Module dphon.index
Tools for building indices of document data.
Expand source code
#!/usr/bin/env python
# -*- coding: utf-8 -*-
"""Tools for building indices of document data."""
from dphon.g2p import OOV_PHONEMES
import logging
from abc import ABC, abstractmethod
from typing import Callable, Hashable, Iterable, Iterator, List, Tuple, TypeVar, Generic
from spacy.language import Language
from spacy.tokens import Doc, Span
from spacy.lookups import Table
K = TypeVar("K")                    # type for keys stored in the index
V = TypeVar("V")                    # type for values stored in the index
class Index(ABC, Generic[K, V]):
    """Abstract base class that indexes arbitrary document data.
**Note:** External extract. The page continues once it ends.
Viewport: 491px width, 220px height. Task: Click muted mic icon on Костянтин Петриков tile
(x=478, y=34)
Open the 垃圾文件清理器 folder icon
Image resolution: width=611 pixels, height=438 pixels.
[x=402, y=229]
    Subclasses are intended for use as spaCy pipeline components. Docs will be
    passed through the component unmodified, storing some data in an external
    index maintained by the component for later use. The particular indexing 
    strategy is implementation-defined.
    
    Args:
        nlp: a spaCy language model.
    """
    def __init__(self, nlp: Language):
        logging.info(f"using {self.__class__}")
    @abstractmethod
    def __call__(self, doc: Doc) -> Doc:
        """Index a single spaCy Doc. Should not mutate the Doc."""
        return doc
    @abstractmethod
    def __contains__(self, key: K) -> bool:
        """Check if a key is in the index."""
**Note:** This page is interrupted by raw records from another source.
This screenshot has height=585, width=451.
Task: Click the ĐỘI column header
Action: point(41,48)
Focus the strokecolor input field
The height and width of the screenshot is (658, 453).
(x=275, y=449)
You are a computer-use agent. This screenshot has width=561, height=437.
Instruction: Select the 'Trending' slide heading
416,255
        raise NotImplementedError
    @abstractmethod
    def __getitem__(self, key: K) -> Iterable[V]:
        """Return all values indexed at a given key."""
        raise NotImplementedError
    @abstractmethod
    def __iter__(self) -> Iterator[Tuple[K, List[V]]]:
        """Return a (k, v) iterator over all entries in the index."""
        raise NotImplementedError
    @abstractmethod
    def filter(self, fn: Callable[[Tuple[K, List[V]]], bool]) -> Iterator[Tuple[K, List[V]]]:
        """Return a (k, v) iterator over all entries which match a predicate."""
        raise NotImplementedError
    @abstractmethod
    def __len__(self) -> int:
        """Get the total number of keys in the index."""
        raise NotImplementedError
    @property
    @abstractmethod
    def size(self) -> int:
        """Get the total number of values in the index."""
        raise NotImplementedError
class LookupsIndex(Index[Hashable, V], Generic[V]):
    """Index using a `spacy.lookups.Table` to store document data.
    Subclasses must implement `_get_vals()` and `_get_keys()` to define how data
    is to be extracted from documents and indexed. `_get_vals()` returns an
    iterable of all values from a document that should be indexed, while
    `_get_keys()` returns the key for a single value.
    Data is indexed as a `spacy.lookups.Table`, which is a subclass of 
    `collections.OrderedDict` with a bloom filter applied to speed up querying.
    Args:
        nlp: a spaCy language model.
    """
    _table: Table       # uses spaCy's lookup tables (bloom filtered dict)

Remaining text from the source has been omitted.